Paradoxalement, il ne donnait jamais autant de sa personne que lorsqu'il devait défendre ceux qu'il chérissait. Il n'était jamais aussi hargneux, aussi flamboyant et aussi convaincu de la légitimité de ses actes que lorsqu'il se portait à l'encontre des menaces qui pesaient sur ses camarades ou sur les innocents qu'il prenait parfois sous sa protection. Le pugiliste n'était jamais aussi terrible et impitoyable que lorsqu'il devait se battre pour une cause qu'il croyait juste, une cause que lui même jugeait en accord avec ses principes. Cette cause, elle se présentait clairement à lui aujourd'hui. L'équipage du Borgne, malgré son caractère d'électron libre, s'était présenté comme un opposant non négligeable auprès du régime monarchique de Centes Décima. Les forbans, sans doute les plus imprévisibles d'ailleurs, qui traversaient actuellement Grand Line pour la première fois n'avaient pas reculé devant la puissance sans doute écrasante d'un groupe, d'une faction entière disposant de moyens dans le monde entier. Ces pirates qui forgeaient à leur insu l'avenir et qui avaient commencé à battre le fer de leur destinée dans la fournaise d'un combat qui s'annonçait. Danger, risques, douleur. Mais liberté. La liberté était la clé.
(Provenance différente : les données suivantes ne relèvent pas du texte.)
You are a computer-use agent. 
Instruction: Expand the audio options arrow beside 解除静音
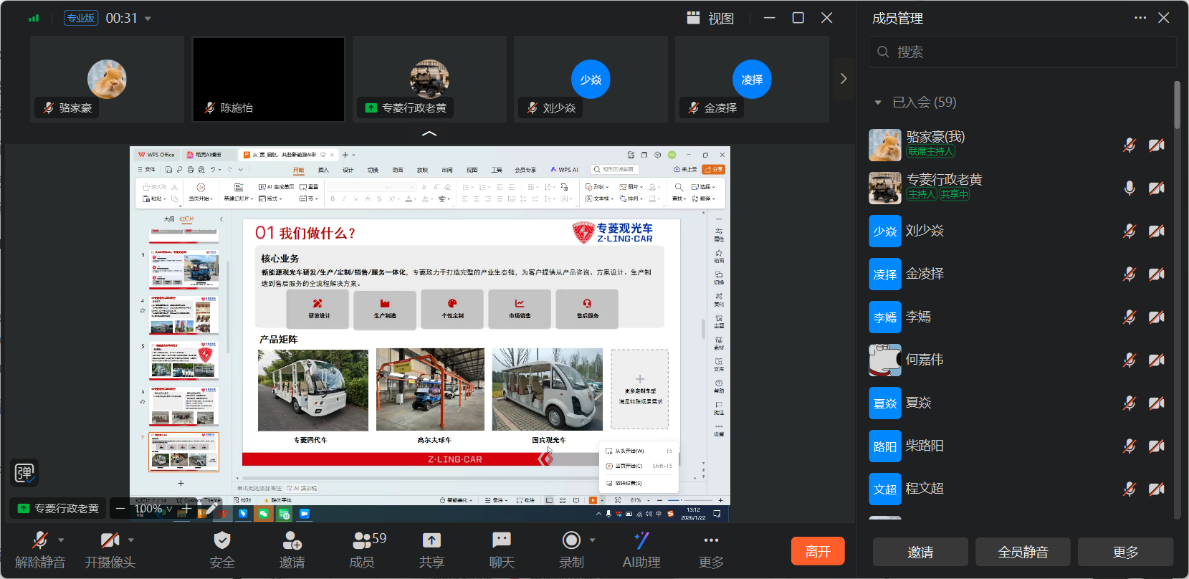[x=62, y=540]
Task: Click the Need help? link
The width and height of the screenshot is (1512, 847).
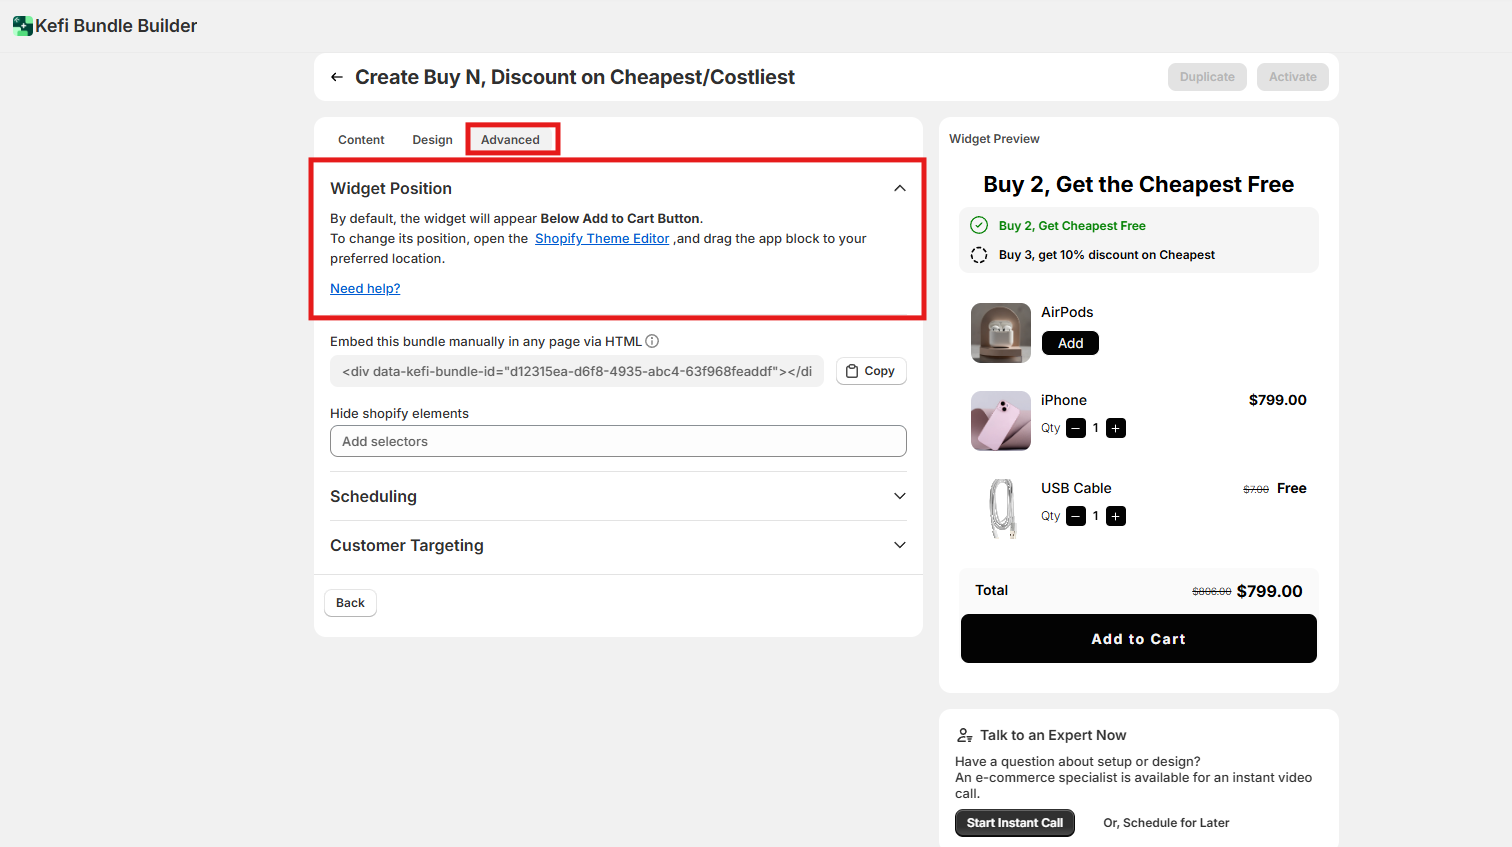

Alors pourquoi était-il désormais là, à se lamenter dans sa propre cuisine, devant ces assiettes qu'il se trouvait infoutu de nettoyer ? Pourquoi ses épaules lui semblaient-elles si lourdes, pourquoi les douleurs fantomatiques d'anciens combats revenaient le malmener ? Alors même qu'il était convaincu de la nécessité d'abattre cet ennemi, de briser la poigne glaciale d'un règne qui n'avait rien d'une fantaisie, de combattre et de vaincre ses lieutenants de la façon la plus totale... pourquoi tremblait-il ? Pourquoi l'excitation d'un combat de cet envergure, d'un défi d'une telle ampleur, avait-elle laissé la place à ces insidieuses et insupportables rétrospectives qui ne lui laissaient pas de répit ? Il se revoyait pourtant encore, fringant et prêt à tout, alors même que le Valentine D. venait d'ouvertement déclarer la guerre au Monarque en le menaçant au passage. Il était alors plus désireux d'en découdre qu'inquiet de le faire. Les choses s'étaient inversés, peut-être car le momentum mental était retombé et qu'il se trouvait désormais en proie à un calme angoissant.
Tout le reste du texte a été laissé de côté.